Islamic State is no longer the deadliest terrorist group in the world having held the title since 2014, but there has been a “worrying surge” in attacks from far right groups, the latest edition of the Global Terrorism Index shows. The index, which is compiled by the Institute for Economics & Peace, analyses key global trends in terrorism over the last 50 years. Its 2019 edition has found that total deaths from terrorism are down over 52 per cent from their peak in 2014.
The fall in the total number of deaths from terrorism was mirrored by a reduction in the impact of terrorism globally, as 98 countries recorded an improvement compared to 40 that recorded a deterioration.

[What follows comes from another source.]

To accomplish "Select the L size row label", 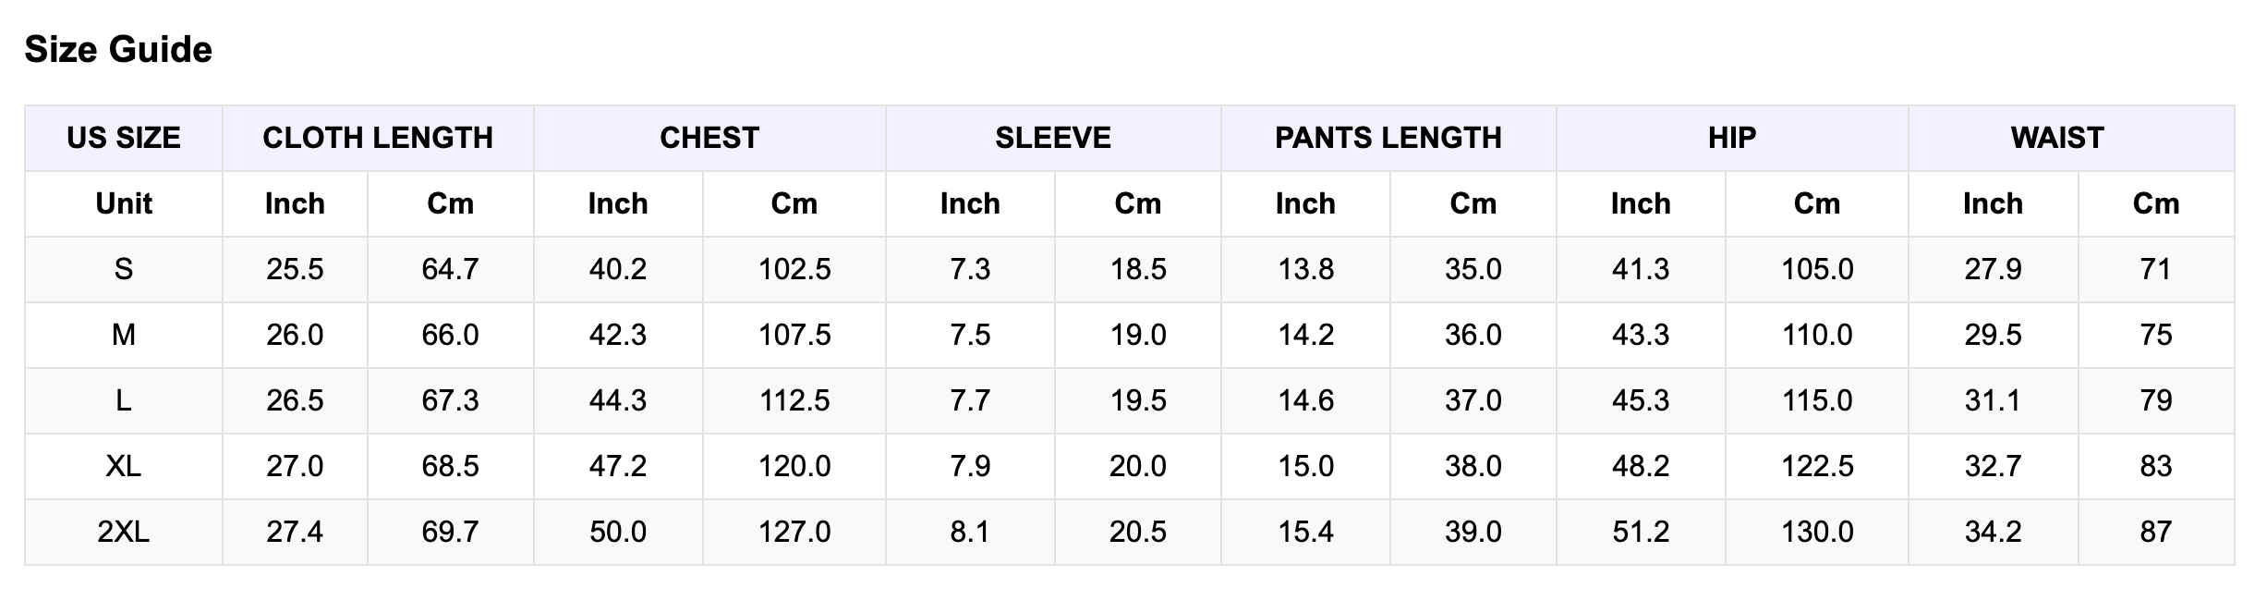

Although the intensity of terrorism has diminished, its breadth has not, as 103 countries recorded at least one terrorist incident in 2018 – the second worst year on record – and 71 countries suffered at least one fatality in the same year.

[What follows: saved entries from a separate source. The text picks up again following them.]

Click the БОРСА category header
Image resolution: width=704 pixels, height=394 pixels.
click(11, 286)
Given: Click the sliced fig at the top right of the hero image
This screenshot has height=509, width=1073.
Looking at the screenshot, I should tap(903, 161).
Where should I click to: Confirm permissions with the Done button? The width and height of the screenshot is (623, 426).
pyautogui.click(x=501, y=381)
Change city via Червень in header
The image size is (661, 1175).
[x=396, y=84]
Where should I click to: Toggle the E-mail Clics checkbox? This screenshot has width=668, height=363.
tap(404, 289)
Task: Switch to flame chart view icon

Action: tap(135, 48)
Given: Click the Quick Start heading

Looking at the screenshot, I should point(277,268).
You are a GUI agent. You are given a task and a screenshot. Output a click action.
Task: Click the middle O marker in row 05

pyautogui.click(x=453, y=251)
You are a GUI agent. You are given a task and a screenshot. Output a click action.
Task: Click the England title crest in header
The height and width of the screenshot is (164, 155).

Deaths from terrorism fell for the fourth consecutive year with the total number falling by 15.2 per cent between 2017 and 2018 to 15,952. The index pointed to military successes against Islamic State (also known as Isis) and Boko Haram as the driver for the reduction. The largest fall occurred in Iraq, which recorded 3,217 fewer deaths from terrorism in 2018, a 75 per cent decrease from the prior year. For the first time since 2003, Iraq was no longer the country most impacted by terrorism.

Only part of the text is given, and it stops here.